医療費控除の計算上、高額療養費制度・生命保険会社からの給付金・会社を休んでいる間に支給された傷病手当金はそれぞれどのように取り扱われますか?

還付された高額療養費・生命保険会社からの給付金は、医療費控除の計算上、医療費から差し引く保険金として控除する必要がありますが、傷病手当金については、医療費から差し引く保険金には該当しません。

傷病手当金は所得税や住民税の課税の対象ではなく、非課税となっていますので、そもそも確定申告の対象外となります。

12月に高額療養費制度の申請をした場合、支給タイミングが3ヶ月以上掛かってしまうと確定申告に間に合わないのですが?

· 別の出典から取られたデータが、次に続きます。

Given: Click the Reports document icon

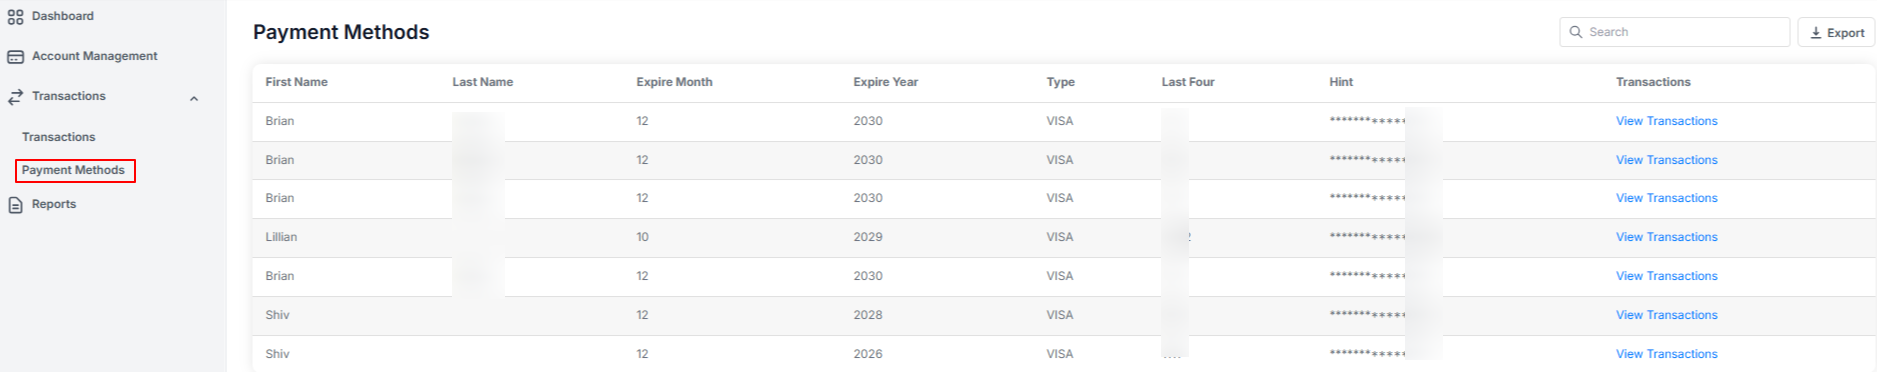Looking at the screenshot, I should pos(15,205).
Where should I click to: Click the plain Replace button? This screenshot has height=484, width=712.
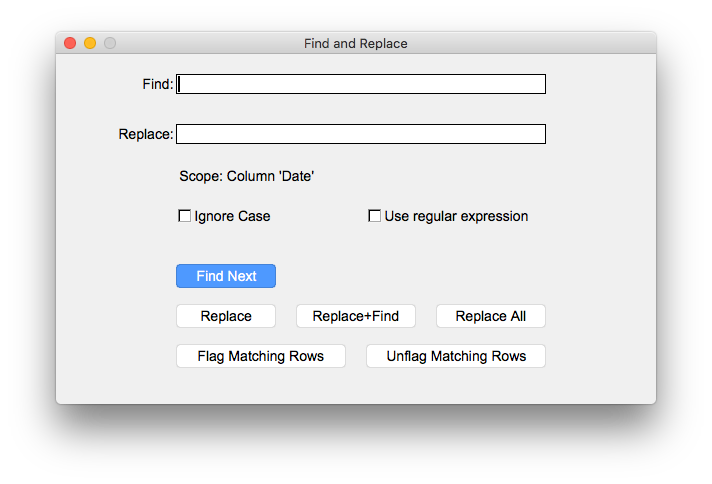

金額が確定するまでは確定申告が出来ません。還付額の概算により確定申告することも考えられますが、実際の金額と相違すれば確定申告をやり直さなければならなくなる場合もあるでしょう。

医療費控除の還付請求は過去5年間まで遡れますので、金額が確定してから医療費控除の申告をするのも一案です。一方で高額療養費制度の期限は2年間ですので、金額確定後は速やかに行う必要がある点に注意する必要があります。

ちなみに、「限度額適用認定証」を適用していれば上記のような問題も生じません。

まとめ

高額療養費制度も医療費控除も、ご自身で申請しなければ利用できないものです。

税金は、不足分はこちらが頼まなくても厳しく催促されますが、還付分は自分で頼まないと(申告しないと)返ってきません。。

また、高額医療費を知らなければ3割負担であっても高額になってしまいますので必ず手続をするようにしましょう。

その際には、「限度額適用認定証」が大変便利です。お忘れなく!

いざという時のためにも、是非覚えておいてください。